There is really so much to share... because I did not write much about Little Women, let me say this: it was my first opera (and Theodore "Laurie" Lawrence my first featured role) since having my frenotomy last November. The show went very well; audiences seemed please. 

Mr. Adamo was present for the two final dress rehearsals and the opening night of the show. The show was a spotlight on the MOT Studio: Briana Hunter as Jo; Angela Theis as Beth; Jeff Byrnes as John Brooke; Brent Michael Smith as Prof. Bhaer. Admirably filling out the remaining roles were Clodagh Earls as Amy; Laura Krumm as Meg; Diane Schoff as Aunt Cecelia; Lisa Agazzi as Alma March; Mark Gardner as Gideon March; and Branden Hood as Mr. Dashwood.

The ensemble was lead by Maestro Suzanne Acton, and directed by the methodical and thoughtful Lawrence "larry" Edelson.

I will try to get more info to you sooner.

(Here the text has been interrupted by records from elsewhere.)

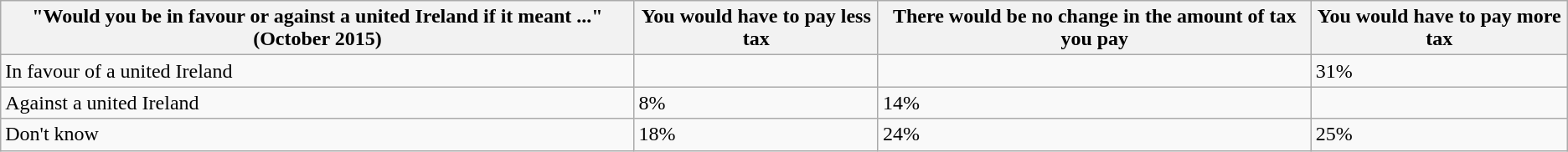
You would have to pay less tax [756, 28]
In favour of a united Ireland [317, 71]
31% [1439, 71]
18% [756, 135]
14% [1094, 103]
24% [1094, 135]
"Would you be in favour or against a united Ireland if it meant ..." (October 2015) [317, 28]
There would be no change in the amount of tax you pay [1094, 28]
8% [756, 103]
Don't know [317, 135]
You would have to pay more tax [1439, 28]
Against a united Ireland [317, 103]
25% [1439, 135]
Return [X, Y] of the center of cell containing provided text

Thank you so kindly for reading!
All the very best,

PS I just finished reading William Berger's work on Puccini "Puccini without excuses," It is masterful... I feel an innate impulse to share some of William Berger's empassioned testimony in support of opera: "I do not hold with those who believe that Opera is a dying art form. The same things have been said about Opera almost since its invention. Opera was said to be doomed when the castrati disappeared in the 18th century, when the Napoleonic Wars shut down the conservatories in the early 19th century, when tonality was redefined in the 20th century, and so on. Movies, television, radio, and the internet were each supposed to nail the coffin lid shut, and all of those media have become part of the Opera story. If Opera were mortal, it would have died by now... I believe Opera is the most important art form. It is not the most important because, as is always said, it's subsumes every other art form (which happens to be true), but because at its very best it has the ability to probe deeper into the human experience than any other art form. There are never any easy answers in Opera, and it promotes critical thinking. This is why fans are always said to be so passionate. While I can celebrate the high-profile of opera in America today, I wish it were even higher, much higher." - W. Berger "Puccini without excuses"

I wish I could share the entire book with you all. I encourage you to borrow it from your local library and indulge.